No todas las políticas de sostenibilidad son sostenibles. Para que podamos hacer una transición ecológica viable hay que hacerla globalmente y se tiene que poder pagar. No vale sólo con que un puñado de países muy ricos la puedan pagar. Incluso, dentro de ellos, tampoco vale con que un puñado de consumidores tengan la capacidad económica para disponer del último modelo de automóvil eléctrico. Y esto no sólo es una cuestión de justicia social, sino simplemente de viabilidad económica.

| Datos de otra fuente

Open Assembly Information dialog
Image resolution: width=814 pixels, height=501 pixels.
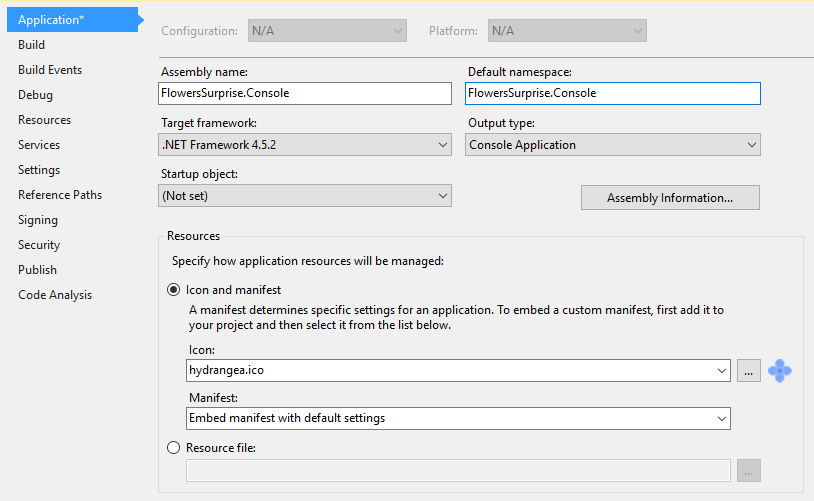pos(670,198)
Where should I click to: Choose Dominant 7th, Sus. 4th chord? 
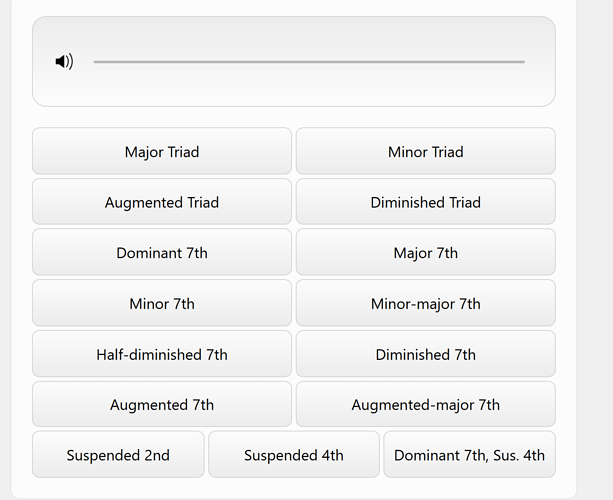(x=469, y=455)
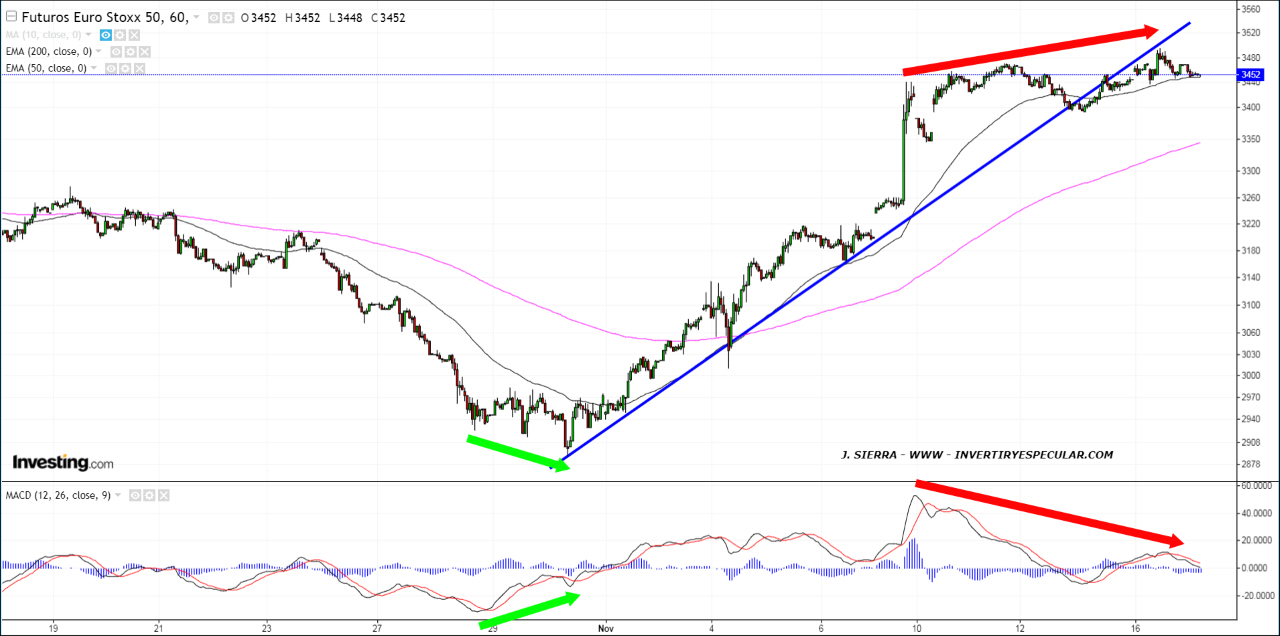Image resolution: width=1280 pixels, height=636 pixels.
Task: Remove the MA (10, close, 0) indicator
Action: 134,34
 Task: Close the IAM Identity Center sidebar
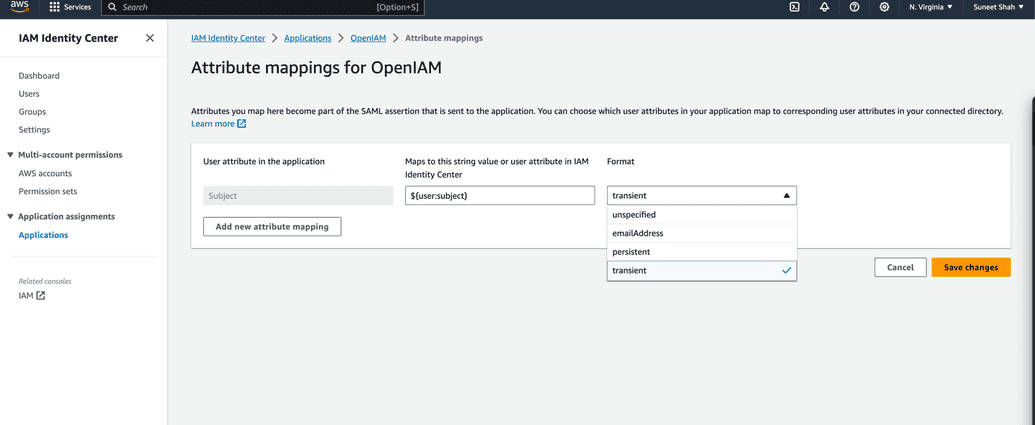point(150,38)
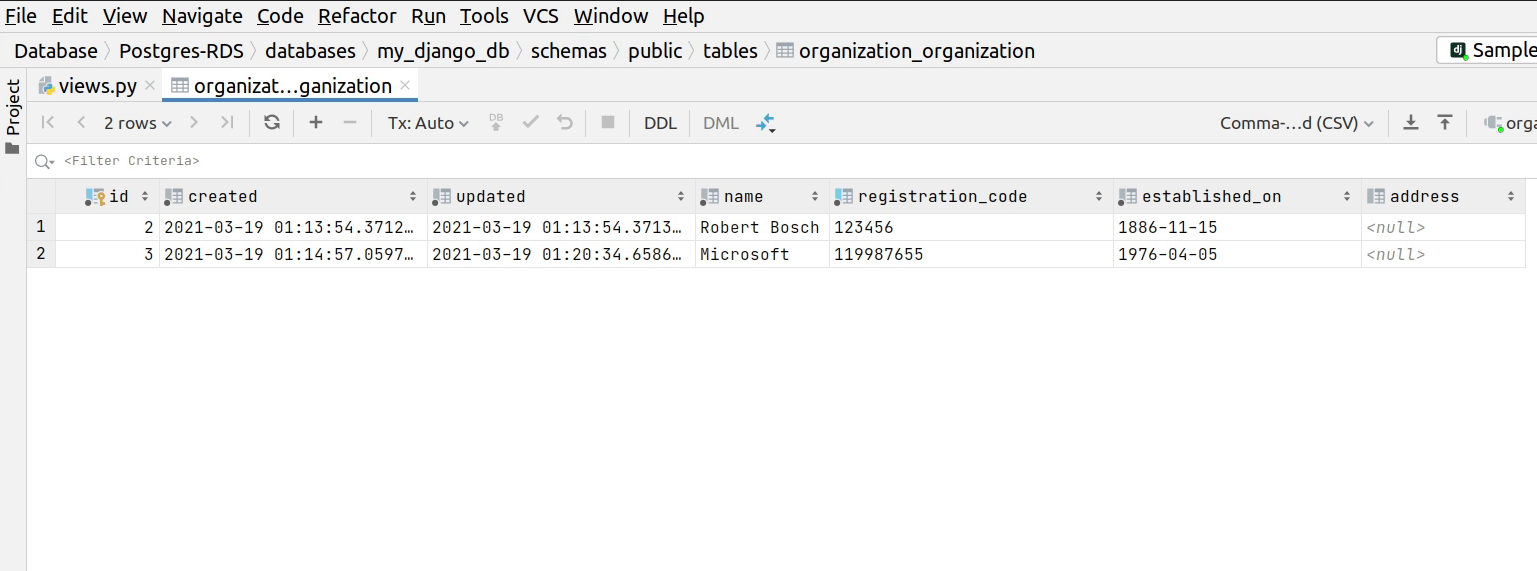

Es imprescindible el avance tecnológico para abordar estos retos. Y este avance no se producirá sin inversiones en investigación y desarrollo, pero, posteriormente es imprescindible la eficiencia económica que permita costes asumibles. Sólo así, las políticas energéticas y otras de transición ecológica serán sostenibles, porque no agotarán todos los recursos disponibles. Si no se hace así, no hay una política viable de transición ecológica, sino puro populismo ecológico. Por supuesto, la reacción será el otro extremo del populismo, el negacionismo puro y duro de la contaminación y el cambio climático. Ya lo estamos viendo.